For every entry, output the exact wording.

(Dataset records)
====

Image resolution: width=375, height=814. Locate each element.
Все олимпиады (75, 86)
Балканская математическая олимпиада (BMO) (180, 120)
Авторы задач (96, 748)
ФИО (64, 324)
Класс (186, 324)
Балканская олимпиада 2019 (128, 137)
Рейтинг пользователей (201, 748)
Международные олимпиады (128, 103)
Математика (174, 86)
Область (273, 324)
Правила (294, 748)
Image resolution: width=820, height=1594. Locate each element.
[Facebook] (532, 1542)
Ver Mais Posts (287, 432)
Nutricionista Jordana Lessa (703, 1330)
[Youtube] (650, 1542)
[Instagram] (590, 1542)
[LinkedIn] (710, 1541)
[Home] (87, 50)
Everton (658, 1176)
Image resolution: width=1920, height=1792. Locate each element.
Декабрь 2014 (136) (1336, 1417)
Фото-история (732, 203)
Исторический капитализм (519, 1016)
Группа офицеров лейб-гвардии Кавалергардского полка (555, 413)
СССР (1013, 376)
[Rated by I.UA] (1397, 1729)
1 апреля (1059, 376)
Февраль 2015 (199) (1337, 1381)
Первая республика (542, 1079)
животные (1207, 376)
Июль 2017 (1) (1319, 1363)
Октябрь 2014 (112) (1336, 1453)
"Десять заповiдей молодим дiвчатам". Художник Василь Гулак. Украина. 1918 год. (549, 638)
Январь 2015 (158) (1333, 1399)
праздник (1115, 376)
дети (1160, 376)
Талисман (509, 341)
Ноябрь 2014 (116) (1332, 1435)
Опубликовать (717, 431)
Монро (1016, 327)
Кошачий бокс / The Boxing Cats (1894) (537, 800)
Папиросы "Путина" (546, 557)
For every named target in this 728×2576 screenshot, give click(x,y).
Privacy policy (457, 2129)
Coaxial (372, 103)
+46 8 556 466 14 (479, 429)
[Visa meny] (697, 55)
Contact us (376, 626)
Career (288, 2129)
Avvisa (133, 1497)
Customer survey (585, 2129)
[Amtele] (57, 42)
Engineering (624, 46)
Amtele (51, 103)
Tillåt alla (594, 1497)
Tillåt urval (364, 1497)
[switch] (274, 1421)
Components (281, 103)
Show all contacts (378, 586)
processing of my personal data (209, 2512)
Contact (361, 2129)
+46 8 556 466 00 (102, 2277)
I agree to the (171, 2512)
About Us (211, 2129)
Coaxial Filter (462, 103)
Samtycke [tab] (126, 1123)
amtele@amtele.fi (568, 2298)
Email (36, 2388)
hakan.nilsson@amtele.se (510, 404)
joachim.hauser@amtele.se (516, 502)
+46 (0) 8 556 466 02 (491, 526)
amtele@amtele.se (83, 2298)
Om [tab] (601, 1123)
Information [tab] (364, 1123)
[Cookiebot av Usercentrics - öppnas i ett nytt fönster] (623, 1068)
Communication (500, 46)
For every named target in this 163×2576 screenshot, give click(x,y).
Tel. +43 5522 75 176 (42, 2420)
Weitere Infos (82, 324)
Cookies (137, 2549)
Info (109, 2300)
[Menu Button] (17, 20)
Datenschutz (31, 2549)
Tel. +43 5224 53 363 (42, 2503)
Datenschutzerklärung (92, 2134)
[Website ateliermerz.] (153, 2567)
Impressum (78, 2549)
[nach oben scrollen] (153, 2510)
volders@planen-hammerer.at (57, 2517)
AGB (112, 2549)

====

■ **TASK SOLUTION**:
Image resolution: width=375, height=814. Locate each element.
Все олимпиады (75, 86)
Балканская математическая олимпиада (BMO) (180, 120)
Авторы задач (96, 748)
ФИО (64, 324)
Класс (186, 324)
Балканская олимпиада 2019 (128, 137)
Рейтинг пользователей (201, 748)
Международные олимпиады (128, 103)
Математика (174, 86)
Область (273, 324)
Правила (294, 748)
Image resolution: width=820, height=1594. Locate each element.
[Facebook] (532, 1542)
Ver Mais Posts (287, 432)
Nutricionista Jordana Lessa (703, 1330)
[Youtube] (650, 1542)
[Instagram] (590, 1542)
[LinkedIn] (710, 1541)
[Home] (87, 50)
Everton (658, 1176)
Image resolution: width=1920, height=1792. Locate each element.
Декабрь 2014 (136) (1336, 1417)
Фото-история (732, 203)
Исторический капитализм (519, 1016)
Группа офицеров лейб-гвардии Кавалергардского полка (555, 413)
СССР (1013, 376)
[Rated by I.UA] (1397, 1729)
1 апреля (1059, 376)
Февраль 2015 (199) (1337, 1381)
Первая республика (542, 1079)
животные (1207, 376)
Июль 2017 (1) (1319, 1363)
Октябрь 2014 (112) (1336, 1453)
"Десять заповiдей молодим дiвчатам". Художник Василь Гулак. Украина. 1918 год. (549, 638)
Январь 2015 (158) (1333, 1399)
праздник (1115, 376)
дети (1160, 376)
Талисман (509, 341)
Ноябрь 2014 (116) (1332, 1435)
Опубликовать (717, 431)
Монро (1016, 327)
Кошачий бокс / The Boxing Cats (1894) (537, 800)
Папиросы "Путина" (546, 557)
For every named target in this 728×2576 screenshot, give click(x,y).
Privacy policy (457, 2129)
Coaxial (372, 103)
+46 8 556 466 14 (479, 429)
[Visa meny] (697, 55)
Contact us (376, 626)
Career (288, 2129)
Avvisa (133, 1497)
Customer survey (585, 2129)
[Amtele] (57, 42)
Engineering (624, 46)
Amtele (51, 103)
Tillåt alla (594, 1497)
Tillåt urval (364, 1497)
[switch] (274, 1421)
Components (281, 103)
Show all contacts (378, 586)
processing of my personal data (209, 2512)
Contact (361, 2129)
+46 8 556 466 00 (102, 2277)
I agree to the (171, 2512)
About Us (211, 2129)
Coaxial Filter (462, 103)
Samtycke [tab] (126, 1123)
amtele@amtele.fi (568, 2298)
Email (36, 2388)
hakan.nilsson@amtele.se (510, 404)
joachim.hauser@amtele.se (516, 502)
+46 (0) 8 556 466 02 (491, 526)
amtele@amtele.se (83, 2298)
Om [tab] (601, 1123)
Information [tab] (364, 1123)
[Cookiebot av Usercentrics - öppnas i ett nytt fönster] (623, 1068)
Communication (500, 46)
For every named target in this 163×2576 screenshot, give click(x,y).
Tel. +43 5522 75 176 (42, 2420)
Weitere Infos (82, 324)
Cookies (137, 2549)
Info (109, 2300)
[Menu Button] (17, 20)
Datenschutz (31, 2549)
Tel. +43 5224 53 363 (42, 2503)
Datenschutzerklärung (92, 2134)
[Website ateliermerz.] (153, 2567)
Impressum (78, 2549)
[nach oben scrollen] (153, 2510)
volders@planen-hammerer.at (57, 2517)
AGB (112, 2549)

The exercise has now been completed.